By Bryan O'Keefe
About a year ago, our friend Rick Hess at the American Enterprise Institute conducted a conference on student loans and tuition. It was a very interesting and informative event and Rick brought together a lot of important experts on the topic. What I remember standing out however was the second panel that day. The panel featured a writer from Governing Magazine – Alan Greenblatt – and, if I remember correctly, Mr. Greenblatt was a bit cynical about student financial aid offices and their relationships with student lenders. He was indirectly – or perhaps even directly – questioning their integrity and some of the other panelists jumped all over him, defended these offices and lenders, said everything was on the up and up, etc.
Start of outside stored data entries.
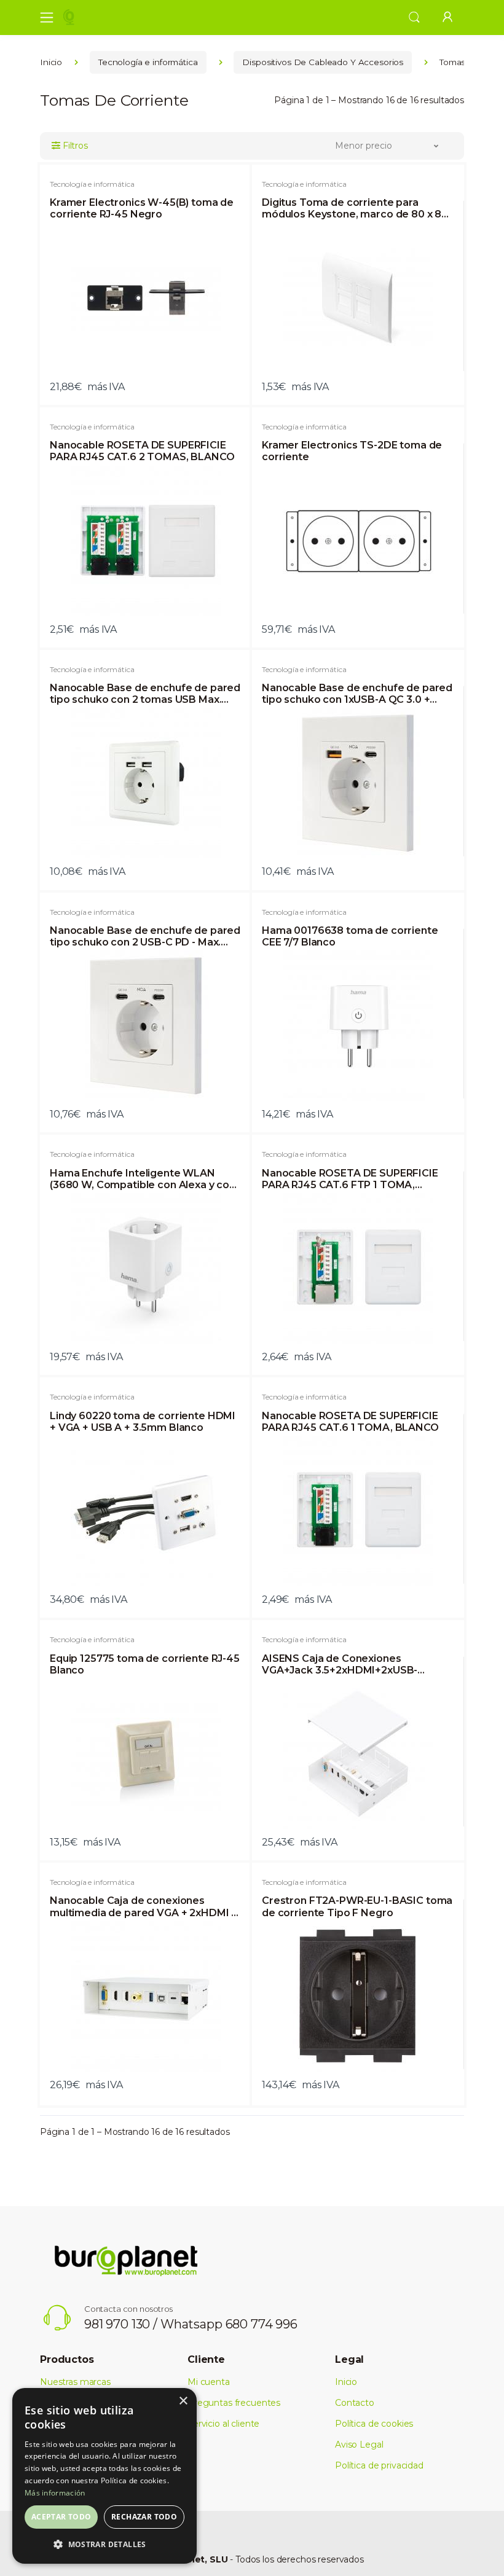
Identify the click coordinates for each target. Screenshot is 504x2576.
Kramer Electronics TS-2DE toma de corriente (352, 451)
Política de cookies (374, 2423)
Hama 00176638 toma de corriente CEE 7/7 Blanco (350, 936)
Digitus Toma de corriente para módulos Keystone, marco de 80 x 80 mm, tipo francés (355, 208)
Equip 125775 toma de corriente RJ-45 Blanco (145, 1664)
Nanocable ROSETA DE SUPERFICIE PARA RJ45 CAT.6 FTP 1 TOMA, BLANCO (350, 1179)
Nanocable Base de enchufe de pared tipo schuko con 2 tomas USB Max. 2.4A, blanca (145, 693)
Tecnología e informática (148, 62)
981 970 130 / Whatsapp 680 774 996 (190, 2324)
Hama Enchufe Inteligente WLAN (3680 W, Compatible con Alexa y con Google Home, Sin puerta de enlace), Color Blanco (142, 1179)
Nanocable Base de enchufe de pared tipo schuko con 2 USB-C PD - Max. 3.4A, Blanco (145, 936)
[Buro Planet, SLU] (100, 17)
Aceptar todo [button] (61, 2516)
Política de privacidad (379, 2465)
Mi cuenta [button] (208, 2381)
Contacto (354, 2402)
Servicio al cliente (223, 2423)
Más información (55, 2493)
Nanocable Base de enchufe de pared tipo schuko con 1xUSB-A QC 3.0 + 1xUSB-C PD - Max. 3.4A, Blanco (357, 693)
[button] (414, 16)
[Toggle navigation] (43, 17)
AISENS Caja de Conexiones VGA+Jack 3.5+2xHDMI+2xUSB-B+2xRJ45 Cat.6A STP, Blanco (339, 1664)
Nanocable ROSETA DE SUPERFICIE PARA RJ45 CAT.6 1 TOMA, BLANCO (350, 1421)
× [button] (182, 2401)
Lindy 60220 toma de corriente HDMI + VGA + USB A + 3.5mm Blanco (142, 1421)
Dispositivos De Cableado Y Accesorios (322, 62)
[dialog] (104, 2476)
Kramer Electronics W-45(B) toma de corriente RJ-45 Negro (142, 208)
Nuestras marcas (75, 2381)
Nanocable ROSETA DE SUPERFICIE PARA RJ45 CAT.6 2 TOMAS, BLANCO (142, 451)
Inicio (51, 62)
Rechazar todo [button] (144, 2516)
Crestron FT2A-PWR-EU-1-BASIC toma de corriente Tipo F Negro (357, 1906)
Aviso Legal (359, 2444)
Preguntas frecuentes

Well, a year later, we now know as a result of the Cuomo investigations that Mr. Greenblatt was right about his assessment and the others were largely wrong (kudos to him). But what I also remembered about that panel was the question and answer period and representatives from a student lender called MyRichUncle. (we will shorten their name and just refer to them as MRU for the rest of this blog). The MRU folks were questioning the relationships between financial aid officers and student lenders. It seemed to me at the time that MRU was upset at being shut out of the student loan industrial complex, which I thought wasn’t right, as long as they offered legal lending products. The marketplace should be open to all, not just the few who bribe.
MRU was in the news again yesterday, with a lengthy and largely positive piece in the Wall Street Journal. In fact, MRU has done what precious few private lenders have been able to do up until this point – generate positive media coverage for a student lender!
The MRU saga as the Journal retells it sounds like some Horatio Alger tale. Two Indian entrepreneurs under the age of 30 started the company. They have tried offering innovative products to grow their business. They were also the new kids on the block and most of the higher education establishment wouldn’t give them the time of day. So, MRU started running newspaper ads calling into question the relationships between lenders and financial aid offices. The financial aid offices initially tried to blackball them even more. But the ads caught the eye of law enforcement, investigations ensued, corruption was uncovered, and, now MRU is perfectly positioned to be the “ethical” player in what is otherwise a very dicey game. Congratulations to them.
This whole story also illustrates another principle that we talked about in yesterday’s blog. The student loan scandal has been terrible, no doubt. But we now have private sector entrepreneurs stepping into the fray and trying to offer untainted products. They realize the business potential and are using capitalism to fulfill a need, which is a good thing. Remembering back to our posts about EduCap, we hope that the same thing happens in the private student loan industry if EduCap’s woes overcome that lender.